(EXTRACT PROVIDED begins)
Author: Annette Gaudino is a member of Healthcare for the 99% and ACT UP New York.
The Supreme Court of the United States made two recent decisions that affects the access to healthcare for every American. The most obvious decision is the recent support for the individual mandate to purchase private insurance contained in the Affordable Care Act. However, it is the Citizens United decision, which ruled that money is equivalent to free speech and further codified the doctrine that corporations are people, which arguably had the greater impact on our healthcare system. Because of Citizens United and the selling of our political system to the highest bidder, a system based on private, for-profit insurance was presented to the American people as ‘reform.’
Corporations don’t breath, corporations don’t bleed, they don’t die and they don’t grieve. Only people do those things. Healthcare is a human right, a public good, and not a commodity to be traded or a luxury for those who can afford it. Wall Street and corporate executives — rather than health professionals — run the U.S. healthcare industry. The profiteering of private insurance companies and pharmaceutical companies is killing and impoverishing Americans every day. America’s system of for-profit, job-based healthcare is a threat to our human rights and economic stability both as individuals and as a country. We believe the work of dismantling Wall Street’s stranglehold over our economic and political system can begin by freeing our healthcare system from their control by creating single payer systems at the state level. But to finally free our human needs from their corporate greed, we must overturn Citizens United.
Healthcare for the 99% is a working group of OWS. We are doctors, nurses, medical students, people living with illness, the momentarily healthy, the uninsured, the insured, burdened by debt or facing bankruptcy because we needed medical care. Together, we are a united front committed to changing the way our system segregates us into these separate and unequal classes of patients forced to compete for care. Our stance is based on overwhelming evidence from around the world that it is possible to have better healthcare for much less than we currently spend by treating it as a universal public good, free from profit and barriers to access.
(EXTRACT PROVIDED ends)
(DATASET EXCERPTS begins)
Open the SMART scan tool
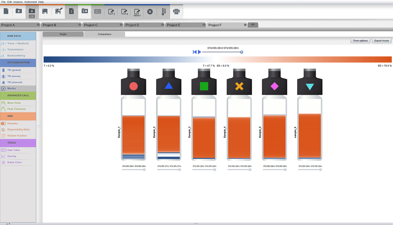The image size is (393, 225). [137, 12]
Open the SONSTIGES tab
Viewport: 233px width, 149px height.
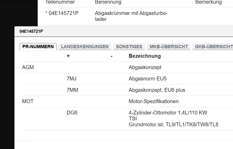(129, 46)
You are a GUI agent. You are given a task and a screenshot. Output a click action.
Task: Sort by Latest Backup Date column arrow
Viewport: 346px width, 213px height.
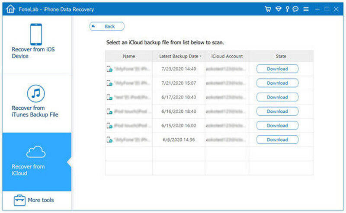point(200,57)
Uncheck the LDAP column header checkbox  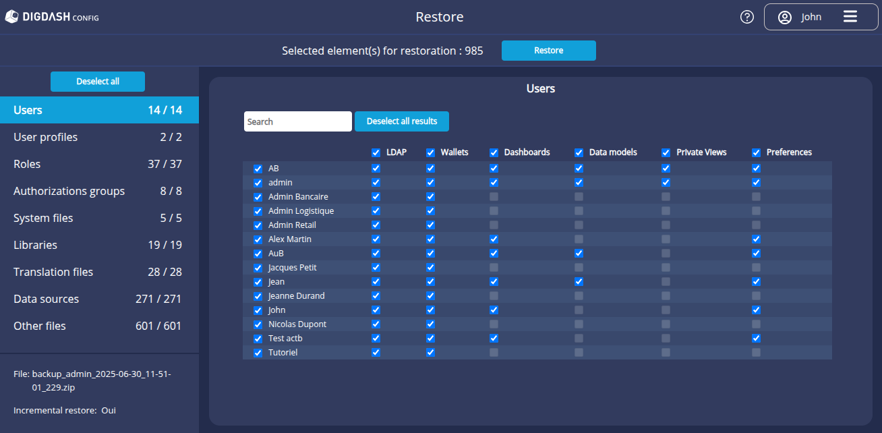(x=376, y=152)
(DATASET EXCERPTS ends)
## PROBLEM DETAILS
Duplicate the entire opinion piece on Citizens United and healthcare, word for word.

## EXERCISE RESULT
Author: Annette Gaudino is a member of Healthcare for the 99% and ACT UP New York.
The Supreme Court of the United States made two recent decisions that affects the access to healthcare for every American. The most obvious decision is the recent support for the individual mandate to purchase private insurance contained in the Affordable Care Act. However, it is the Citizens United decision, which ruled that money is equivalent to free speech and further codified the doctrine that corporations are people, which arguably had the greater impact on our healthcare system. Because of Citizens United and the selling of our political system to the highest bidder, a system based on private, for-profit insurance was presented to the American people as ‘reform.’
Corporations don’t breath, corporations don’t bleed, they don’t die and they don’t grieve. Only people do those things. Healthcare is a human right, a public good, and not a commodity to be traded or a luxury for those who can afford it. Wall Street and corporate executives — rather than health professionals — run the U.S. healthcare industry. The profiteering of private insurance companies and pharmaceutical companies is killing and impoverishing Americans every day. America’s system of for-profit, job-based healthcare is a threat to our human rights and economic stability both as individuals and as a country. We believe the work of dismantling Wall Street’s stranglehold over our economic and political system can begin by freeing our healthcare system from their control by creating single payer systems at the state level. But to finally free our human needs from their corporate greed, we must overturn Citizens United.
Healthcare for the 99% is a working group of OWS. We are doctors, nurses, medical students, people living with illness, the momentarily healthy, the uninsured, the insured, burdened by debt or facing bankruptcy because we needed medical care. Together, we are a united front committed to changing the way our system segregates us into these separate and unequal classes of patients forced to compete for care. Our stance is based on overwhelming evidence from around the world that it is possible to have better healthcare for much less than we currently spend by treating it as a universal public good, free from profit and barriers to access.